Given records |
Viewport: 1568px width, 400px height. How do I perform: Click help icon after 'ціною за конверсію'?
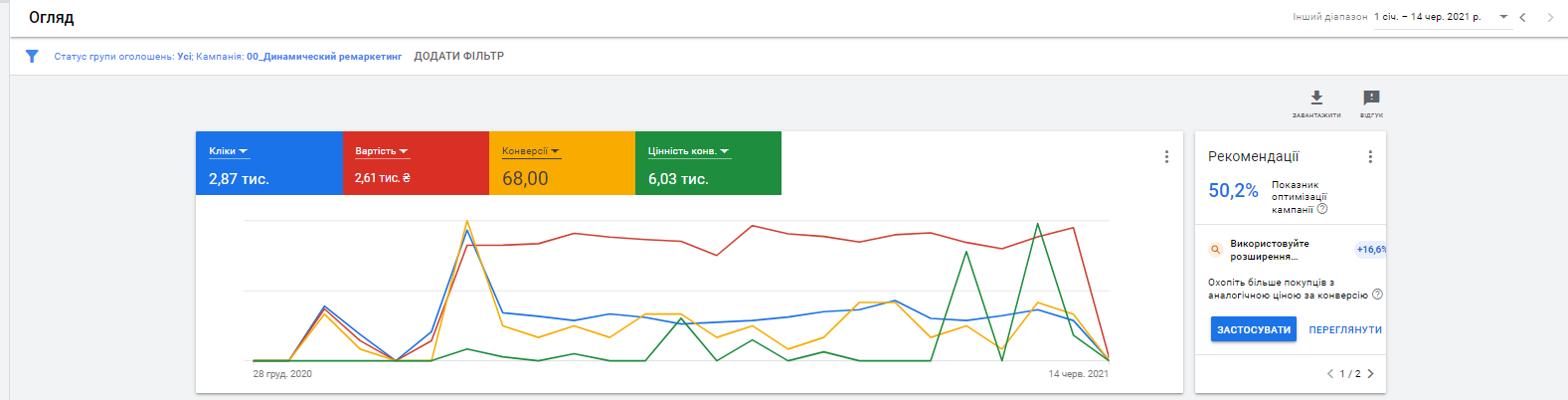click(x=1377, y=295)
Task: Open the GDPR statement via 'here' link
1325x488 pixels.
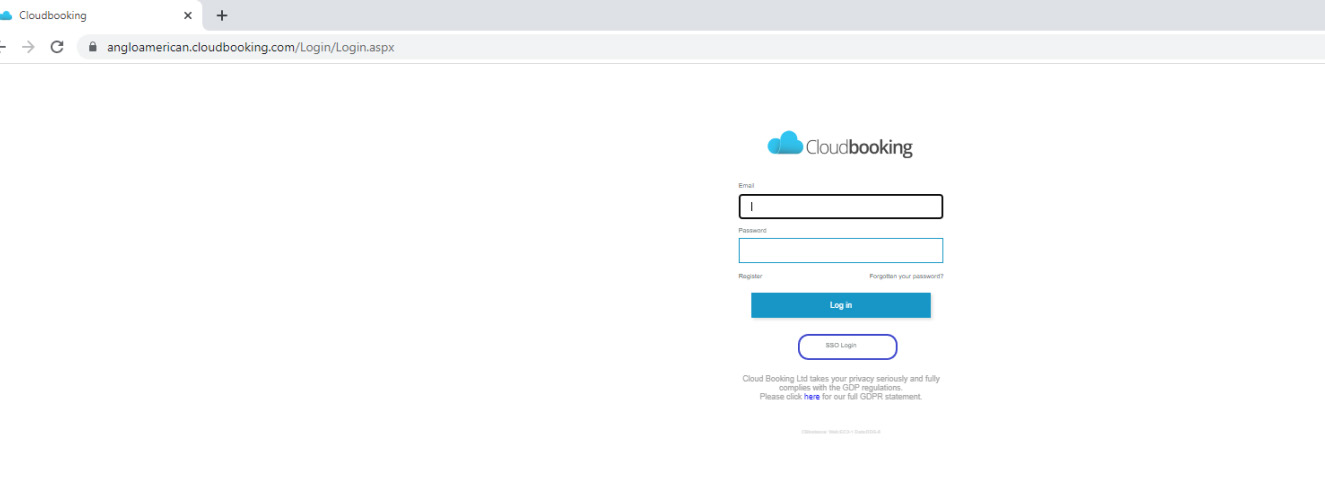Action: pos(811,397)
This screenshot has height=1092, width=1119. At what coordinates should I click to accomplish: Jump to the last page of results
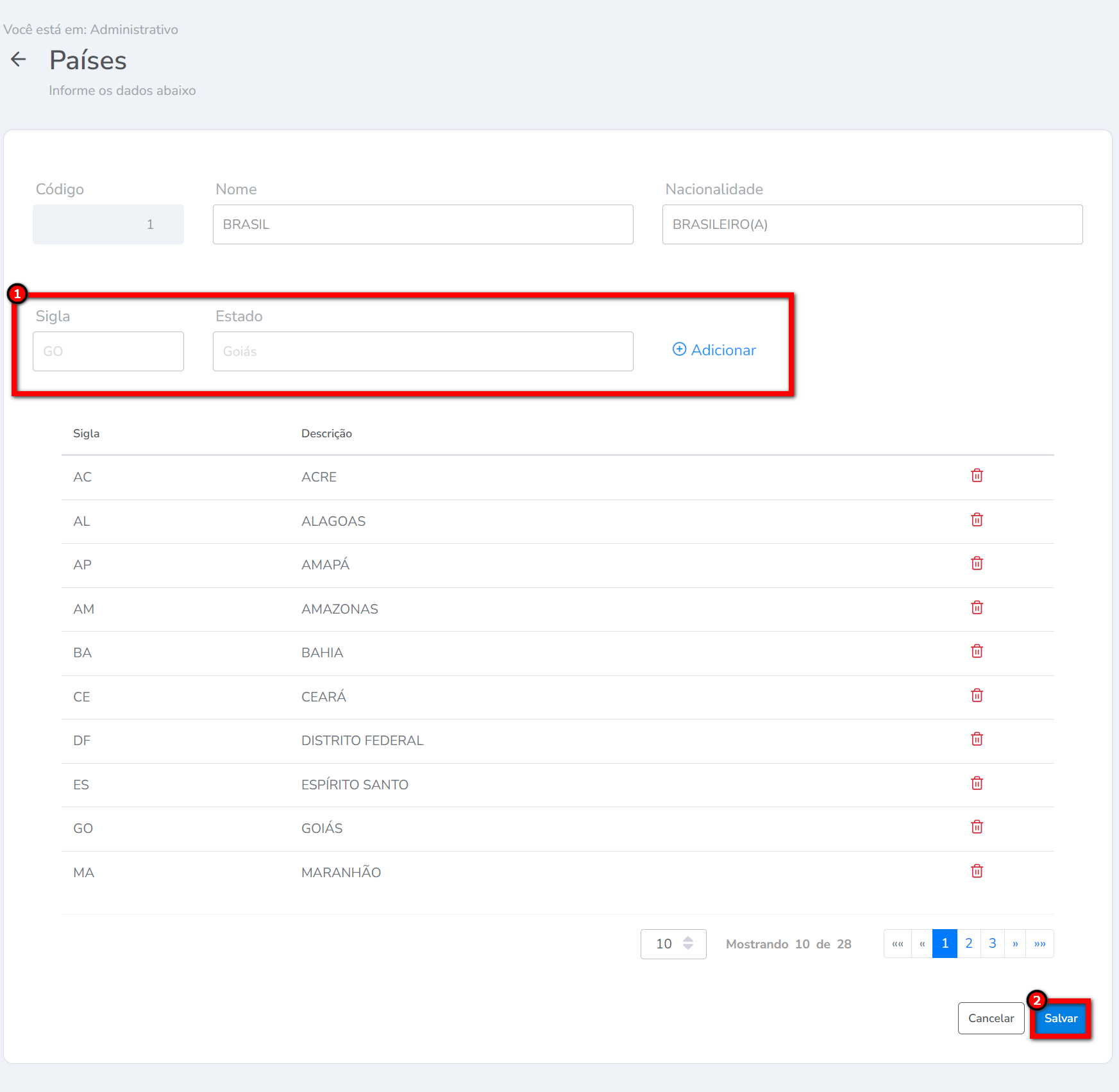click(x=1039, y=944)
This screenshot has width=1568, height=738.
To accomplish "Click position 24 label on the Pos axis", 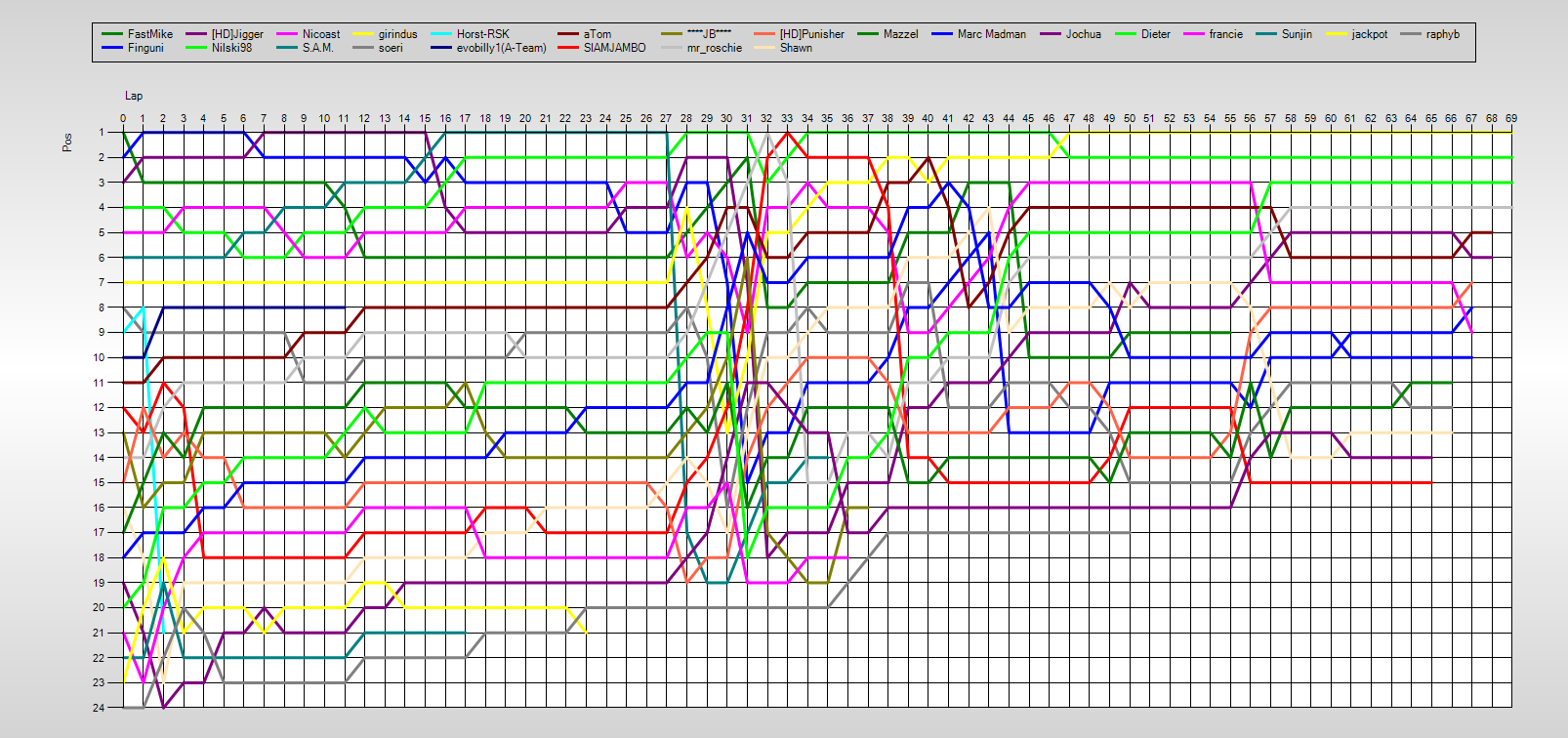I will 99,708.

---

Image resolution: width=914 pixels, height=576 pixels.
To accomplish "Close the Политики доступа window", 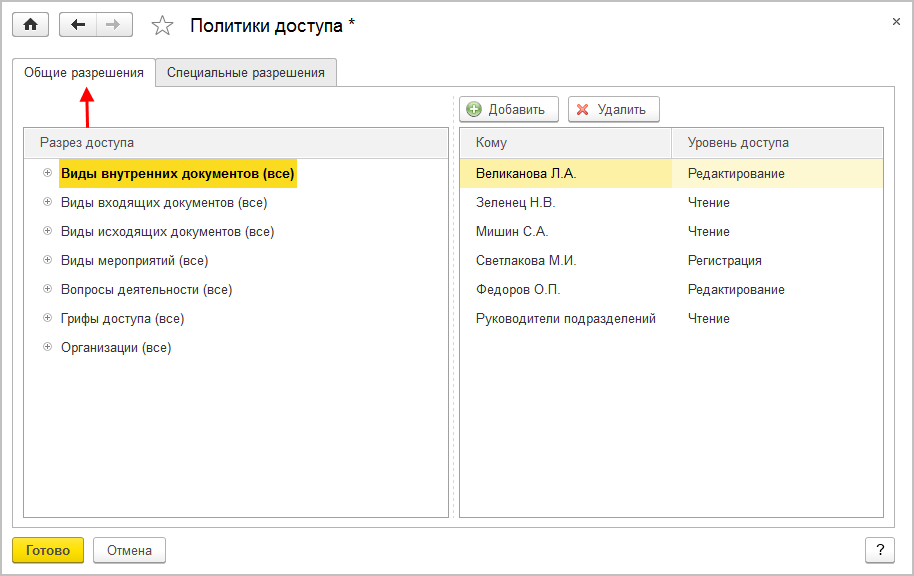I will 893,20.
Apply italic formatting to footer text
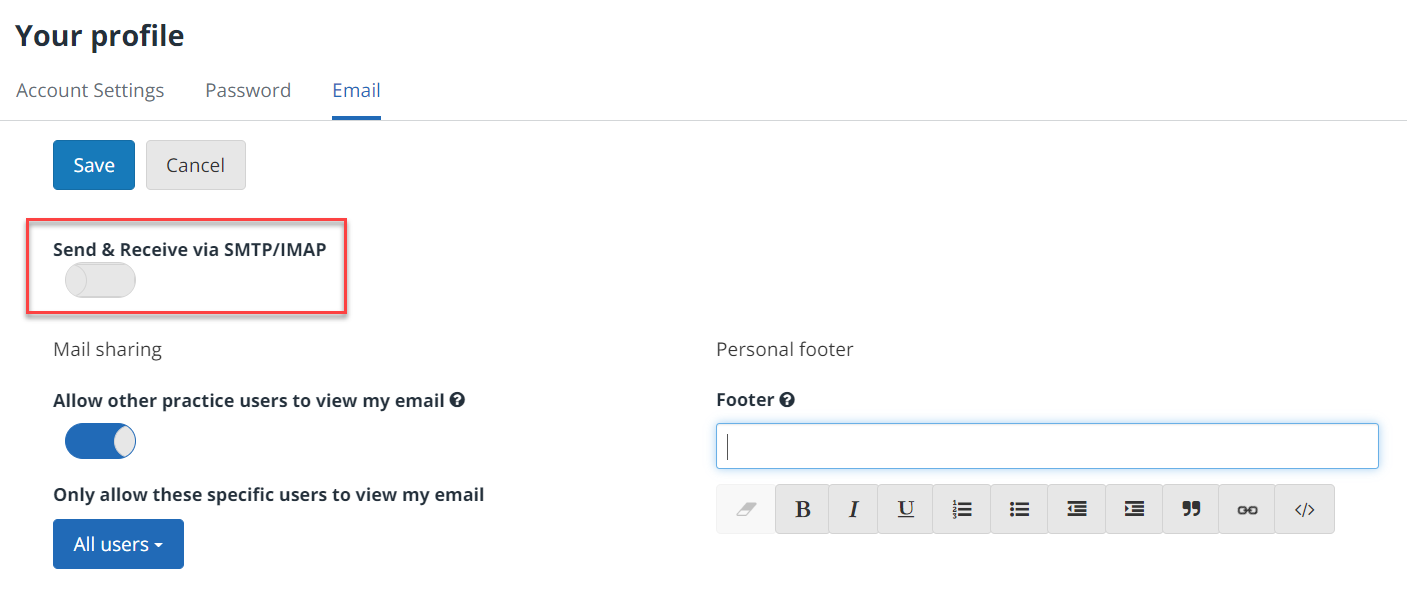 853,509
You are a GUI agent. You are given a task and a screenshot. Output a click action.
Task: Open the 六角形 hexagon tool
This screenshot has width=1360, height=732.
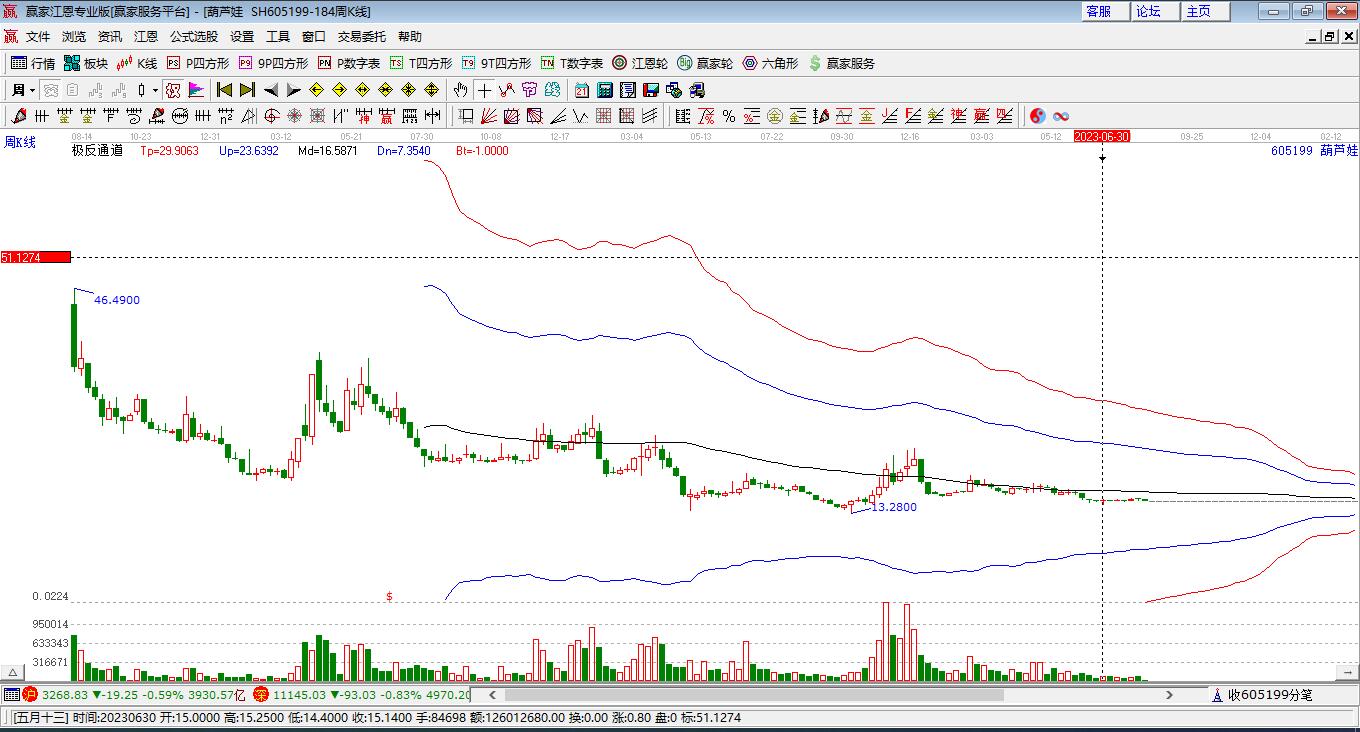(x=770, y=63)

==

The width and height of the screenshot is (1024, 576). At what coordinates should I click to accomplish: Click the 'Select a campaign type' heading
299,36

Problem | Work out how many lines of the data hold the string "Open". State only that number.

Task solution | 2